No it does not, look at the vents, the air is sucked in the cooler from top and disperses around the base of the cooler in all directions, some go outside but most ejected inside case, happens to my non reference 5850(also, msi twin frozr 2, gigabyte coolers), in gpu coolers that have a blower fan at the end(look at default GTX580 cooler) suck air from one end and throw out in the other(outside case).

PS: Most high performance gpu coolers(incl. aftermarket) have this setup, blowers are getting phased out due to high manufacturing cost and specially very high noise.
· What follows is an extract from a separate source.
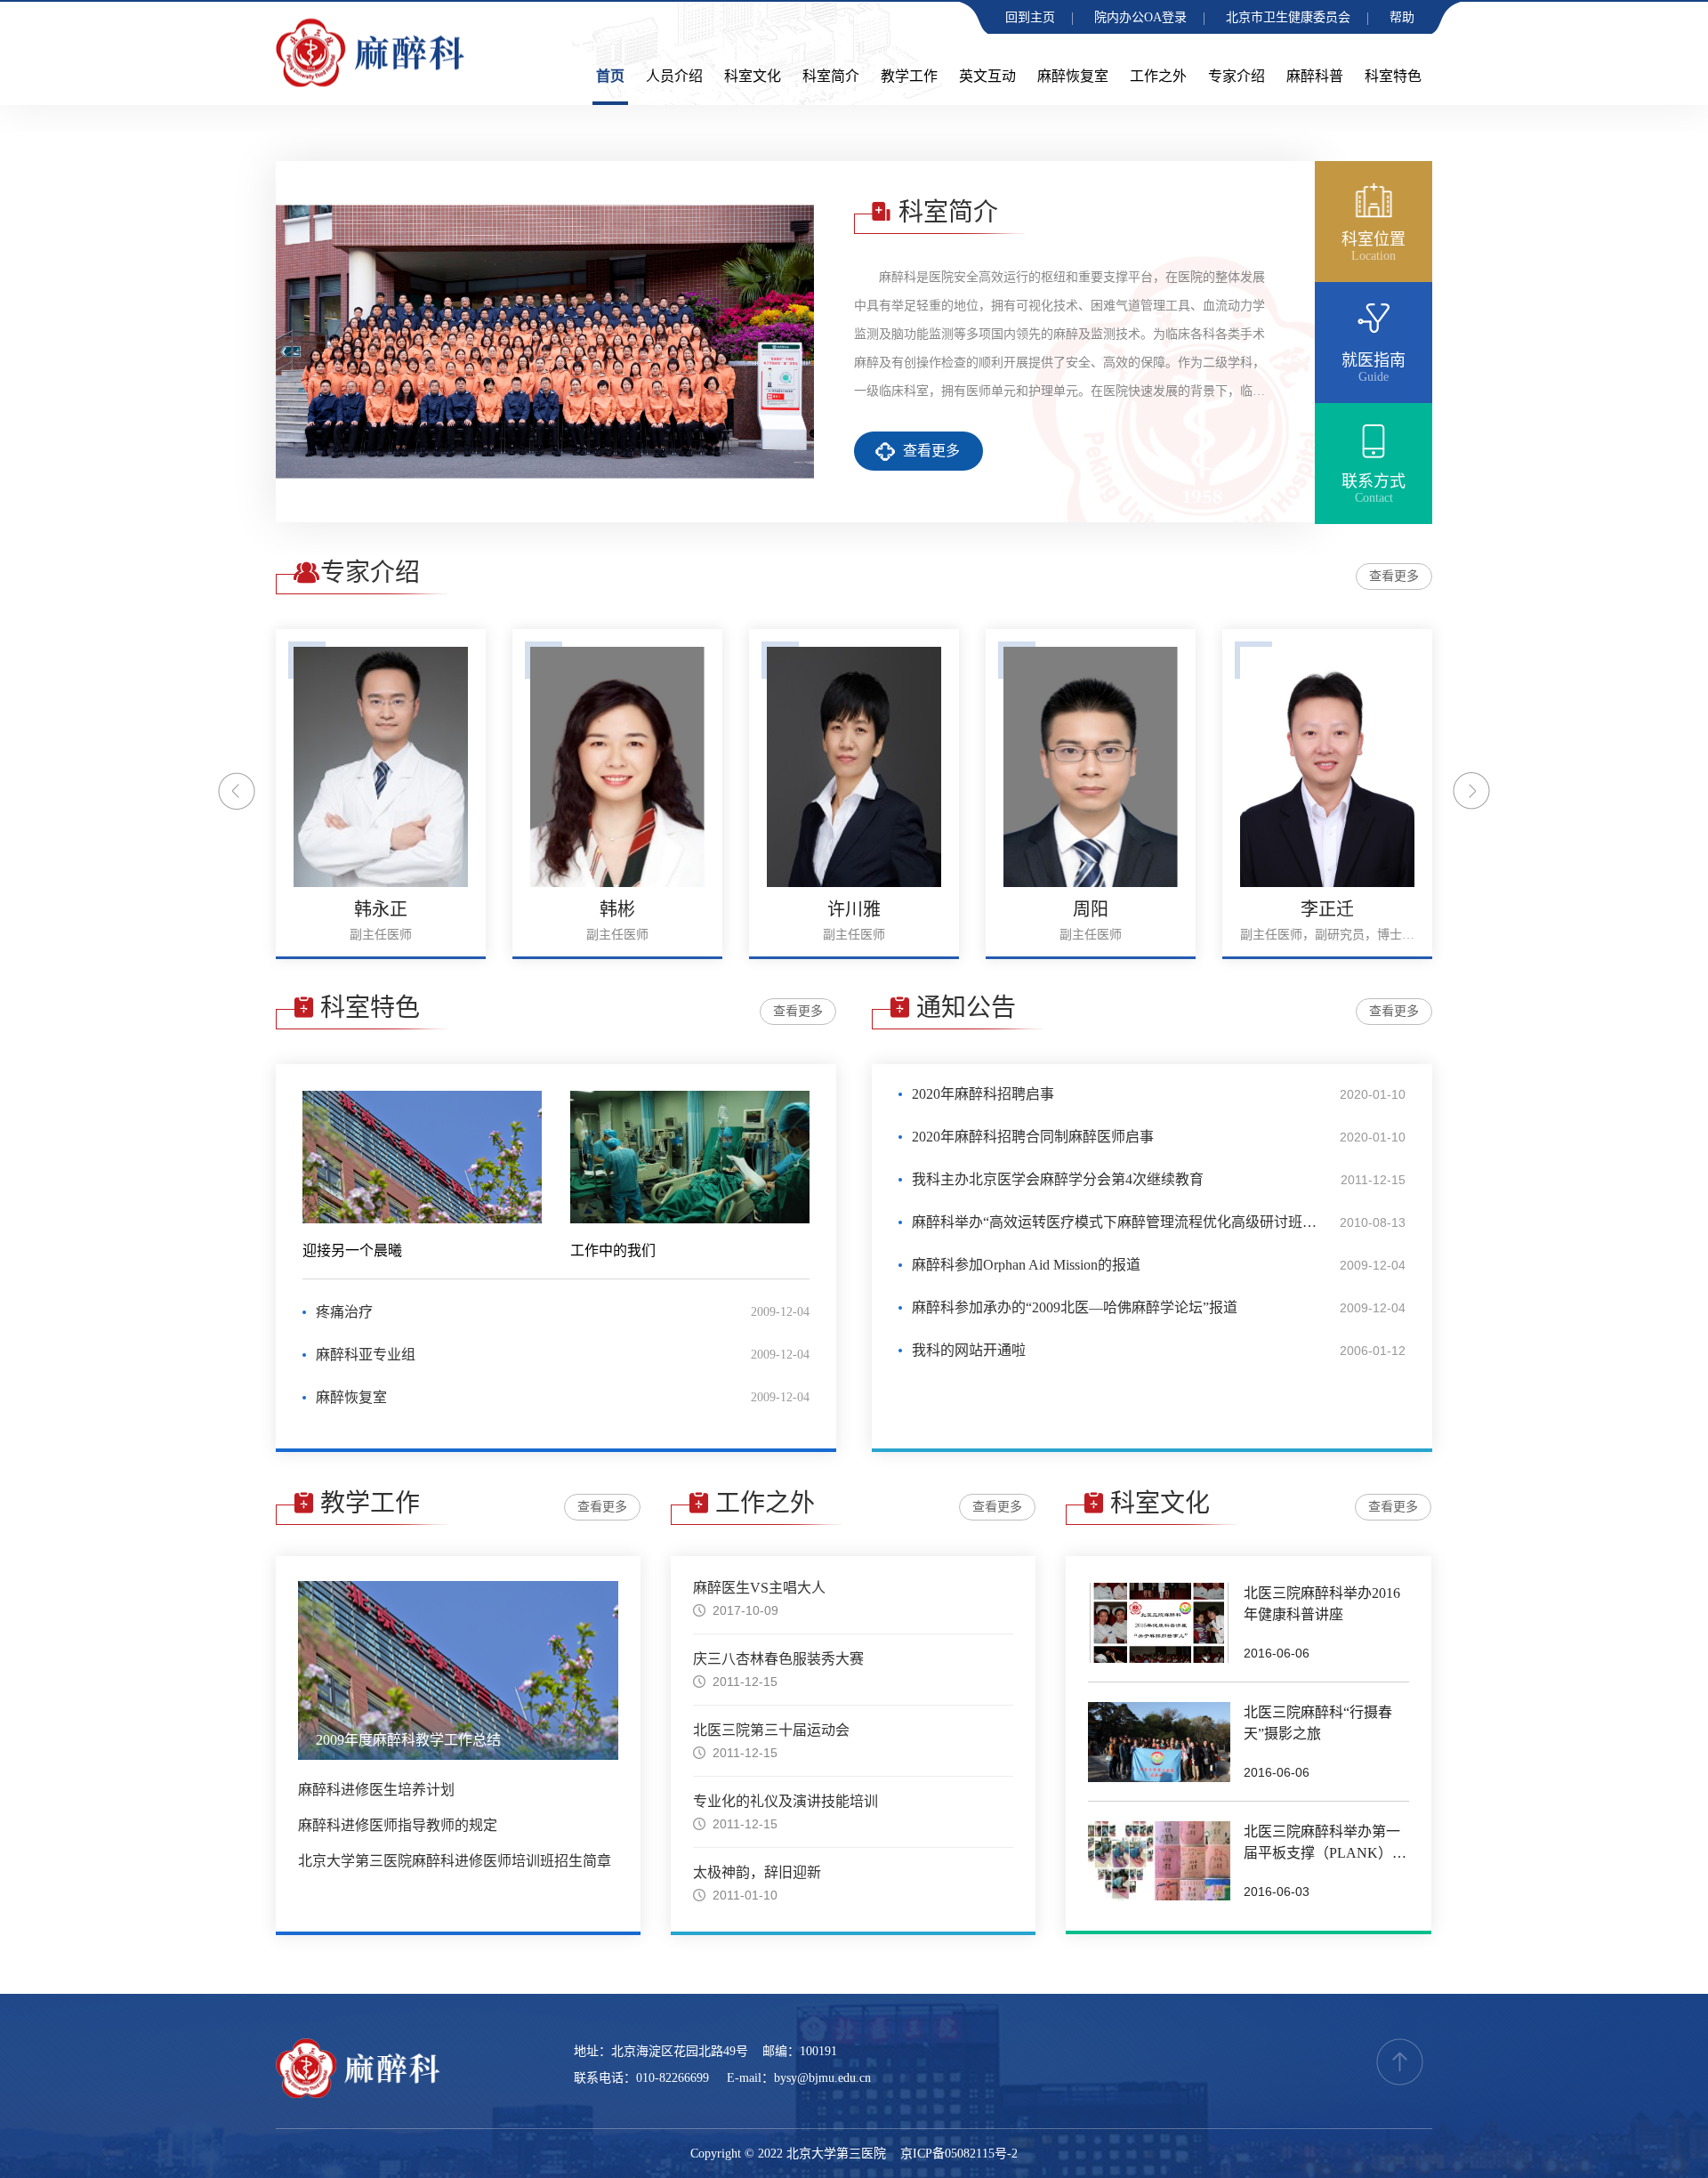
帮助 (1402, 17)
You can tell which setup a gpu has by looking at the fan.

1.Air goes outside of case(90% leaves case)
*www.techpowerup.com/img/10-10-28/150a.jpg

2.Air dispersed inside case(30-40% leaves case):
*www.itechbazar.com/wp-content/uploads/2011/02/msi-geforce-gtx-570-twin-frozr-ii-gamers-graphic-card.jpg


----------



## masterkd (Mar 15, 2011)

aha..thanks for the info..now i get why my 9600gt hum like a vaccum cleaner when the fan running at 100%..it got a blower..but of no use..its single slot card!!

anyway one question..how to throw the hot air outside effectively ejected by these cards..i mean you can't possibly have an exhaust cabinet fan near the cards!!


----------



## lordirecto (Mar 15, 2011)

ankit0_0 said:


> @ lordirecto is ur build complete yet
> i am building a new rig almost a same config as urs only my budget is a bit low
> plz let me know what components u bought, from where and at what price



Well, my build is almost complete, except for the mobo. Refer the following link, I have posted each and everything in detail in the thread that I created.
*www.thinkdigit.com/forum/pc-compon...6914-best-value-money-desktop-within-85k.html
If you still have doubts after reading my thread, then PM me 

---------- Post added at 09:46 AM ---------- Previous post was at 09:41 AM ----------




masterkd said:


> now i get why my 9600gt hum like a vaccum cleaner when the fan running at 100%







> anyway one question..how to throw the hot air outside effectively ejected by these cards..i mean you can't possibly have an exhaust cabinet fan near the cards!!



Recollect physics that you learnt in school. Hot air raises, and if your cabinet can have an exhaust fan near the top above the gfx card, then most of the heat will go out. However it will be around 80% efficient at the maximum. If you want to improve heat dissipation further, then you will have to increase the air circulation within the case so that more cold air is pumped into the case and on to the gfx card.


----------



## venram87700 (Mar 15, 2011)

hey ankit can u also post the prices of all the components of your config coz im also plannin a config similar to your config bt my gfx card budget is nowhere near yours n ill be buyin it in mumbai itself hopefully u got it in lamington road or @sunil shopping centre near andheri(west)


----------



## tkin (Mar 15, 2011)

masterkd said:


> aha..thanks for the info..now i get why my 9600gt hum like a vaccum cleaner when the fan running at 100%..it got a blower..but of no use..its single slot card!!
> 
> anyway one question..how to throw the hot air outside effectively ejected by these cards..i mean you can't possibly have an exhaust cabinet fan near the cards!!


Why not? The side of the cabinet that is just beside the graphics card usually have side fans attached to them, put them in exhaust mode, also put one exhaust on the back and one intake at front(if supported).


----------



## lordirecto (Mar 15, 2011)

@OP: I bought all my components from smcinternational.in except the cabinet, which I ordered from the Cooler Master distributor for South India.
My total budget was 85k, but ordering the components online and buying the cabinet overshot my budget by 5k(because I decided to go for components that were not in my first planned config).


----------